**Given task**
Rewrite the items below with every occurrence of "screenshot" changed to "image" and everything else kept the same, omitting the pictures.

┌─ Record set

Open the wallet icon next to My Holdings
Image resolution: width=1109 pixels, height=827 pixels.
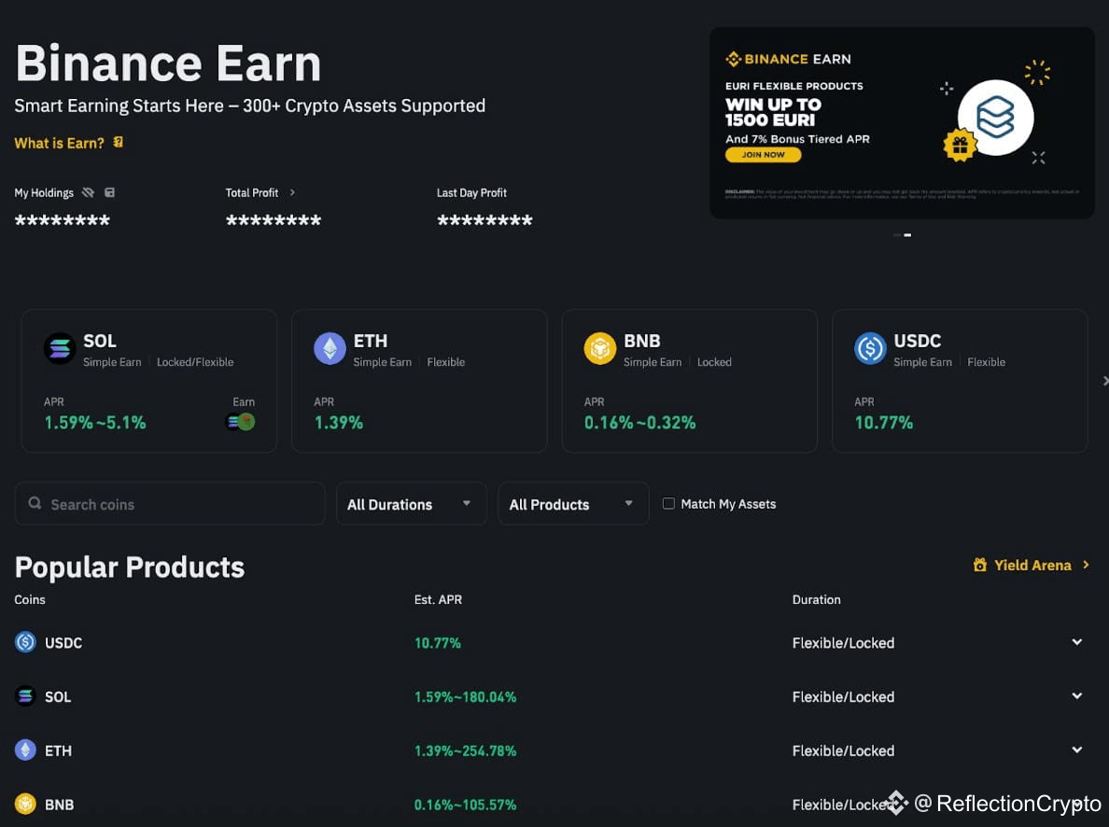109,192
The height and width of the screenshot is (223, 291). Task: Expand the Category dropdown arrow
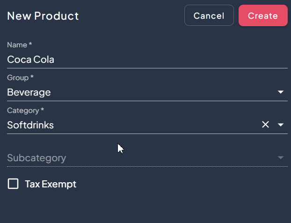tap(281, 125)
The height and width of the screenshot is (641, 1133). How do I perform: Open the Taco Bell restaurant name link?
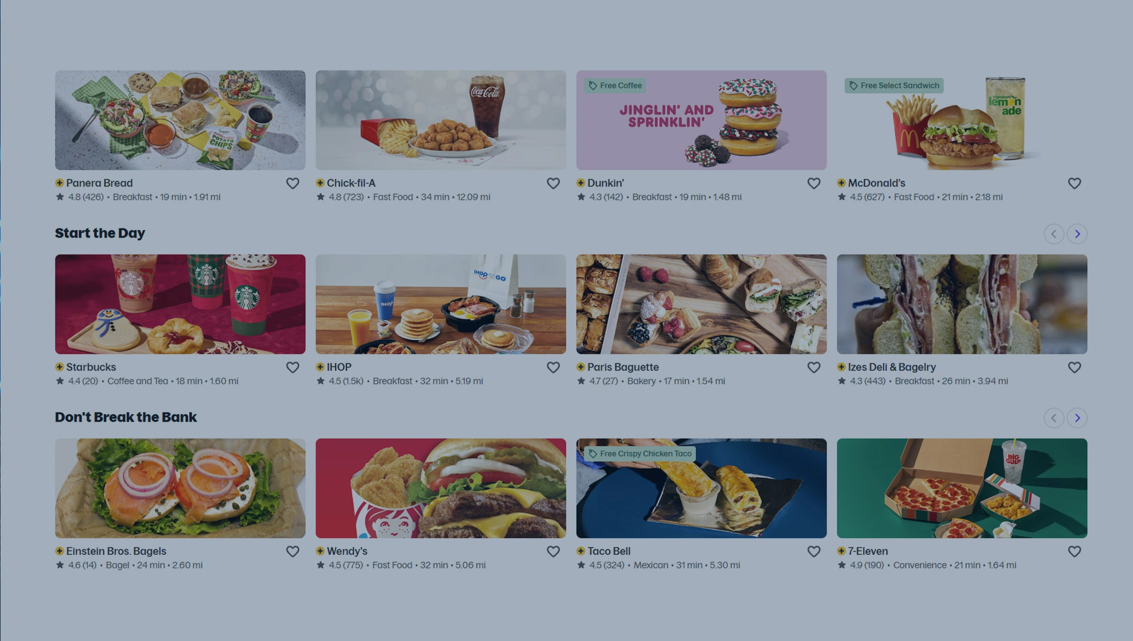(609, 551)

└─

**Task output**
Open the wallet icon next to My Holdings
Image resolution: width=1109 pixels, height=827 pixels.
109,192
The height and width of the image is (223, 291). Task: Expand the Category dropdown arrow
tap(281, 125)
The height and width of the image is (641, 1133). How do I perform: Open the Taco Bell restaurant name link?
(609, 551)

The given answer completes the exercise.